He would have to adjust to his new stature, however, as he took on a kinglike role in a company that took itself just as seriously as a kingdom. But he hadn't yet. Like a world leader, Flannery would need to get used to being whisked from one place to another, having a full security detail, and constantly having a car, plane, or helicopter waiting to deliver him to the next stop. In the hours before his predecessor, Immelt, arrived for one of his innumerable visits to GE facilities all over the world, telltale trappings would begin to appear at his destination: hard candies and a plentiful supply of his favorite diet soda appeared on shelves in conference rooms, always there before anyone in Immelt's entourage even had to ask. Rumor among stock analysts held that he flew with his own treadmill, lest the hotel gym prove insufficient. No one knew yet what soda John Flannery liked. And Flannery certainly wasn't used to any of this.
When he walked to the elevator bank in GE's Boston office, an assistant immediately scrambled over to hit the Down button, apologizing that the elevator hadn't been waiting for him. Flannery appreciated the effort, but the royal treatment seemed a bit overboard and he told people so.
Working closely with Immelt, he had seen these trappings before, but now, Flannery told people, he found them slightly suffocating, and occasionally a little silly. Nevertheless, this was the job. With its vastness came complexity, the crammed agenda, the aides and meetings, the planes and guards. Although he wasn't going to be able to ditch the entourage anytime soon, at least he had a good excuse to get away from headquarters on trips like this one to Schenectady. No one challenged his need to get acquainted with the details of the business.
A road trip was also good for clearing the head. John Flannery had been announced as the new CEO on June 12. His father, John, a retired banker in West Hartford, Connecticut, had died just twelve days later. It was some comfort to the younger Flannery that he had been able to share the news of his promotion, and that his father had lived to see his son tapped to land one of the most prominent jobs in American business. Still, his dad's passing hurt. Loss shaded his satisfaction and pride.
Flannery had outperformed three rival GE executives to win the contest to succeed Immelt. The latter had served sixteen years as CEO, but had shown very little outward sign that he was ready to retire, even to those aiming to succeed him, until just before his departure was announced.
Flannery was a finance whiz, a veteran of GE's large lending business, which made him a dark horse at first in the race for CEO, given the company's traditional reverence for its industrial businesses and their leaders. But the board knew that GE needed a fresh assessment. Immelt's strategy was stuck in the mud, and his supremely optimistic mantras simply weren't falling to the bottom line.
Even from his first moments on the job, Flannery wanted his tenure to be defined not just by what he would do but by what he wouldn't do.

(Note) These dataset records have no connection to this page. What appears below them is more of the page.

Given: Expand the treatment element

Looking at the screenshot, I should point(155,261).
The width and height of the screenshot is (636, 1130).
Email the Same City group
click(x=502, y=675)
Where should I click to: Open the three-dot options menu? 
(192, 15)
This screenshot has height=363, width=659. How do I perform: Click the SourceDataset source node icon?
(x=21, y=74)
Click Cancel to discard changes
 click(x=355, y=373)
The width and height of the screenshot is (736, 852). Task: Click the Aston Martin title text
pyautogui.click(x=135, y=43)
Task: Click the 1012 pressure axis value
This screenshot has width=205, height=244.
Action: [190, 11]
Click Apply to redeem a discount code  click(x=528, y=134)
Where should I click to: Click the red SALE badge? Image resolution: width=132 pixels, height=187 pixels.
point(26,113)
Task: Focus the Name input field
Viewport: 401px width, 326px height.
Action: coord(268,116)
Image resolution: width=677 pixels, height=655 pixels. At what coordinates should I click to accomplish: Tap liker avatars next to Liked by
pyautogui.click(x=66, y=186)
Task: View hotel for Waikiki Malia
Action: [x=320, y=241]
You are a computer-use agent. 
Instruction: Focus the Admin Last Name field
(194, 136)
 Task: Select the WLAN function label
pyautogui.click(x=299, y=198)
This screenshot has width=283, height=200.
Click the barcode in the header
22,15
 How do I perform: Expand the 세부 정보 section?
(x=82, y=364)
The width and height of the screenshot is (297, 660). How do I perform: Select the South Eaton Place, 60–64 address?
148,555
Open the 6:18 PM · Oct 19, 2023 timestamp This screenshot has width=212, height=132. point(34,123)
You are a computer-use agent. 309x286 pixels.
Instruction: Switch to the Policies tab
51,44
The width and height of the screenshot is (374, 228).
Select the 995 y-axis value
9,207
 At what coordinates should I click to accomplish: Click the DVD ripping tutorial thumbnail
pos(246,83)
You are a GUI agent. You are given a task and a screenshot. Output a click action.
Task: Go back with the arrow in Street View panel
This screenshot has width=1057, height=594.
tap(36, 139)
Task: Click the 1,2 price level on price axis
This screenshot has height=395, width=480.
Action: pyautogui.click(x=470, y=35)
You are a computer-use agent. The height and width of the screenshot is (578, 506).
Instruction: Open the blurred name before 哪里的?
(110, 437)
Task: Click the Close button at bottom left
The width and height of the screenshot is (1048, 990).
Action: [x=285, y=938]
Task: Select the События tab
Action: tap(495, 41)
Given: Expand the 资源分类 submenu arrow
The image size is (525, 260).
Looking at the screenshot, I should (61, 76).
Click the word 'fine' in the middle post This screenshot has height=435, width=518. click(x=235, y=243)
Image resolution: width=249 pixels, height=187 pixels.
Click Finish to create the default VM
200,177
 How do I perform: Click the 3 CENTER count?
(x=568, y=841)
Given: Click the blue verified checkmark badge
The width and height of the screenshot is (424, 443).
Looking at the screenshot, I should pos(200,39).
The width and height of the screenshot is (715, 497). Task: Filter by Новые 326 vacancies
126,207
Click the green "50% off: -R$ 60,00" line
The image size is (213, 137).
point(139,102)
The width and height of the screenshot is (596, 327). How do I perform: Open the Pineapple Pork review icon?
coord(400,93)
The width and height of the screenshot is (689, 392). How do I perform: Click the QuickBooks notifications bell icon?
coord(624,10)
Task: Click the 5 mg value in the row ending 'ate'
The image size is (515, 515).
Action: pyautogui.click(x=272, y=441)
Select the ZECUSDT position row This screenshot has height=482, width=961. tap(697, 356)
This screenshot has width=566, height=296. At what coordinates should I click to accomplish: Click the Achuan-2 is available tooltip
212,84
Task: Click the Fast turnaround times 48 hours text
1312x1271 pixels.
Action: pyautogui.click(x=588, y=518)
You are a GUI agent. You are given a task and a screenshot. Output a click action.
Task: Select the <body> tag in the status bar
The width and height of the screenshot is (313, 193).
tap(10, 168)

He wouldn't just kick the can down the road. Instead, he would rip off Band-Aids and expose some of the festering ailments within the company to fresh air and sunshine. That meant dealing with the truth, no matter how harsh it might be and no matter the consequences. Flannery would be brutally honest, even though, as he was well aware, that would mean changing the company's tone. Under Immelt, there had been a buzzy, vague, optimistic spin that not only often failed to hold up under scrutiny but had eroded GE's credibility with Wall Street and its workers alike.
Flannery knew that his tenure as CEO would last at least a few years. The GE board of directors would give him some time. But he also had to set a new tone from the start and get started right away on changing what needed changing, even purging where needed. And he knew there was plenty to purge.
Flannery had taken to uttering a new mantra around the company's shiny new offices in Boston: 'No more success theater."
Now, with just weeks to go before officially starting his new job, he was working around the clock to assess the company. Like any CEO, Flannery wanted to survey his new territory so that he could make decisions on strategy and assess performance based on his own firsthand observations of the company'its factories, its offices, its profit-and-loss statements, its debts. He had already met with more than one hundred investors and financial analysts in the previous weeks. Now he was visiting the GE Power division, before heading to the GE Aviation facility in Cincinnati.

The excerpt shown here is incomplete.